One of the most prominent distinction of the fugue is that each voice is an individual melodic line. Even the middle voices have a distinct melodic shape, and don't simply fill in the missing harmonic notes. In fact, the treatment of the middle voices is often a very good indicator for the quality and strictness of a contrapuntal writing. In later times this distinction became less strict, though. If you look up a fugue from, say, Johann Georg Albrechtsberger there is sometimes even chordal accompaniment. But that is very much not the norm and is to be avoided in any traditional fugue.
In later scale works that require a fugue - for example a mass - the fugue is often only hinted at with an exposition. But after the exposition the texture becomes looser and doesn't follow the rules of the fugue anymore. Some good examples for this much freer treatment of fugue techniques which don't actually make up a real fugue can be found in Haydn masses.


----------



## Rodney Money (Dec 24, 2015)

muk said:


> Great to hear that there's still some interest in good old fugue. Unfortunately I doubt it that it will be practical to learn to write fugues simply from textbooks and studying scores. I think some form of tutelage will be necessary, someone to look over your exercises, and to answer your specific questions. So, my advise would be not to rule out lessons/tutelage. But sure, why not try and see how far you get with books alone.

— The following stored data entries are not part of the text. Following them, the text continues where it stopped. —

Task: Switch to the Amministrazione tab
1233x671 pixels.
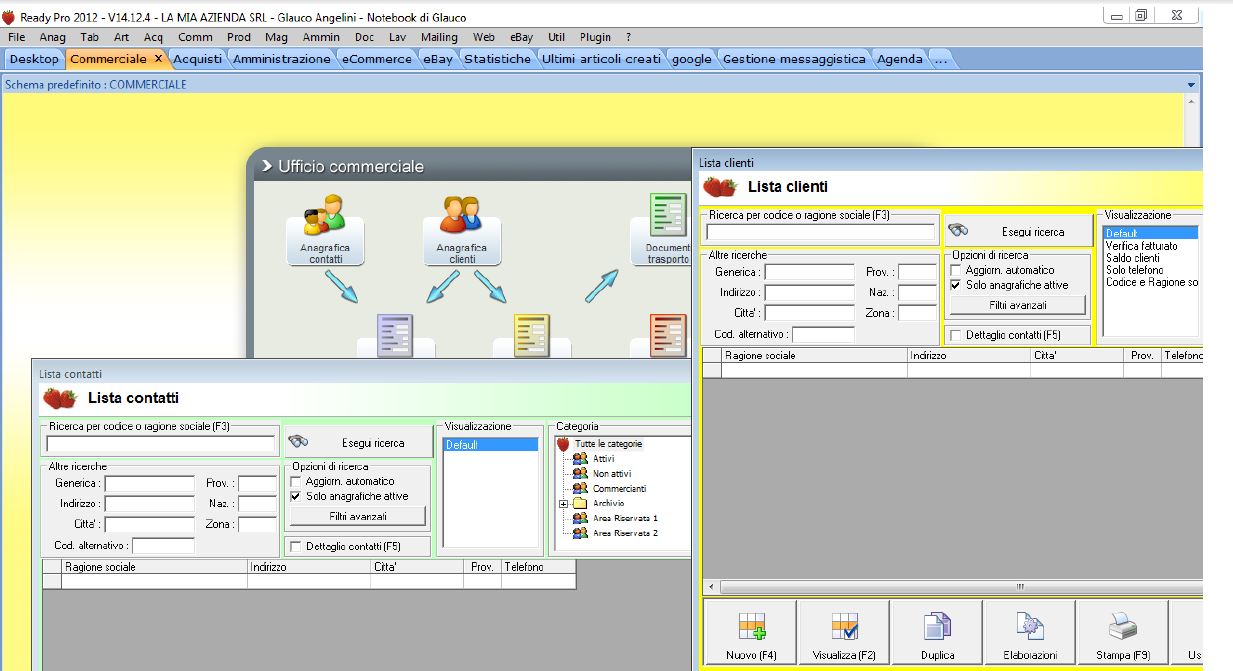Action: click(x=282, y=59)
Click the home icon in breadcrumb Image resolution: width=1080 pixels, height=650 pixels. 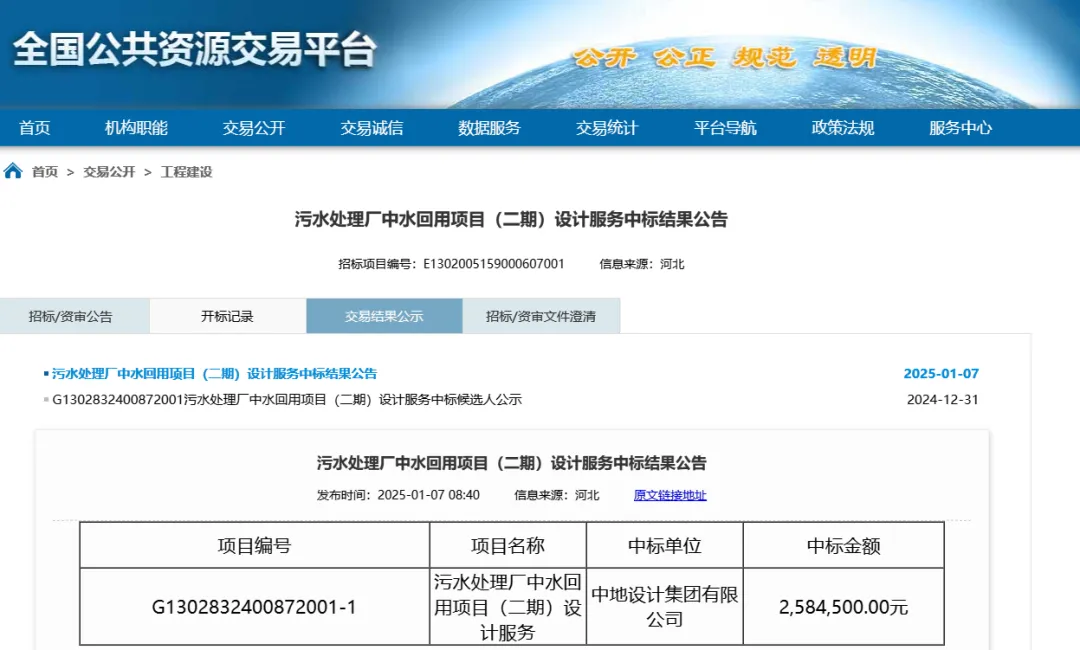click(x=13, y=171)
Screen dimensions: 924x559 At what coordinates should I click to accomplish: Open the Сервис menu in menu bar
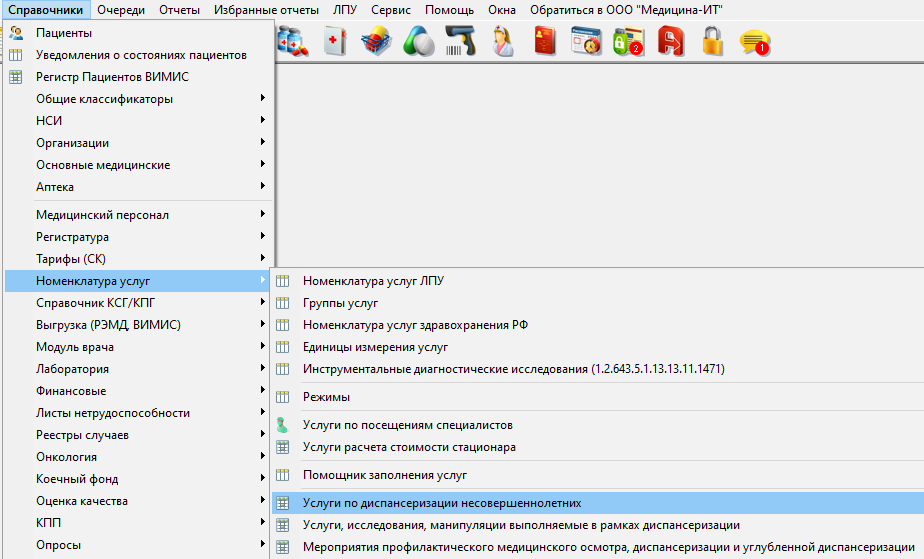(x=390, y=9)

When I study scores, I always saw the composer themselves teaching me, but maybe I'm different than other people. That's what my professors always told me back in the day, but I can already analyze music. I've seen what you wrote a thousand times, but when I study Little Fugue in G Minor it automatically says the exact same thing.


----------



## sinkd (Dec 24, 2015)

Shostakovich Op. 87


----------



## Morodiene (Dec 24, 2015)

muk said:


> Great to hear that there's still some interest in good old fugue. Unfortunately I doubt it that it will be practical to learn to write fugues simply from textbooks and studying scores. I think some form of tutelage will be necessary, someone to look over your exercises, and to answer your specific questions. So, my advise would be not to rule out lessons/tutelage. But sure, why not try and see how far you get with books alone.



Point well-taken. I do have a composition teacher, but I only get to work with him during the summer months. I really don't want to wait that long to get started, however, so this will have to do for now.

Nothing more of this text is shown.